Pull out each line of the material below that contains the word "Point".

★ ★ ★

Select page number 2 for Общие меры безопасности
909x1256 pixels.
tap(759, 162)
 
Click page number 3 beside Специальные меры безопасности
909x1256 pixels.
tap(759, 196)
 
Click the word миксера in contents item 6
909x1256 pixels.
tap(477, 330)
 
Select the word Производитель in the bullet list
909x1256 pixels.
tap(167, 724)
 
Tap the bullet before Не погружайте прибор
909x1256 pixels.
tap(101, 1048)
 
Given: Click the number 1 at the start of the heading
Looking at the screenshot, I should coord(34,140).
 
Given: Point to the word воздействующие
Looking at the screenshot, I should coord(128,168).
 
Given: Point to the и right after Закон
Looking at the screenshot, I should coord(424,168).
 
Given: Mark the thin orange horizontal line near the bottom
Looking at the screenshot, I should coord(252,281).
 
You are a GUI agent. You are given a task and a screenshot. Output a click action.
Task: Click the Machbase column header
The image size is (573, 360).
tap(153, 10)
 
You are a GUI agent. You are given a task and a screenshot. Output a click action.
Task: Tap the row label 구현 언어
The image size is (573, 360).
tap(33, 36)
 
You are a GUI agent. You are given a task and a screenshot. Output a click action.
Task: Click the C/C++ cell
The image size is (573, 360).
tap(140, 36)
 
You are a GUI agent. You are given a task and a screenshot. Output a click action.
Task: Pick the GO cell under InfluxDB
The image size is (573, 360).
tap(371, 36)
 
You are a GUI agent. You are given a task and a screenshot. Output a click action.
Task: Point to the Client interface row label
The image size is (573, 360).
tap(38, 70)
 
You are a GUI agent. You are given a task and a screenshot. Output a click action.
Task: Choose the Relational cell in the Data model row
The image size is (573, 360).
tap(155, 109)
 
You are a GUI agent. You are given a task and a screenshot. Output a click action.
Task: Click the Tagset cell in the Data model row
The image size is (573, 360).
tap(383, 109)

★ ★ ★

» **Answer below**
Given: Point to the word воздействующие
Given: Point to the и right after Закон
Task: Point to the Client interface row label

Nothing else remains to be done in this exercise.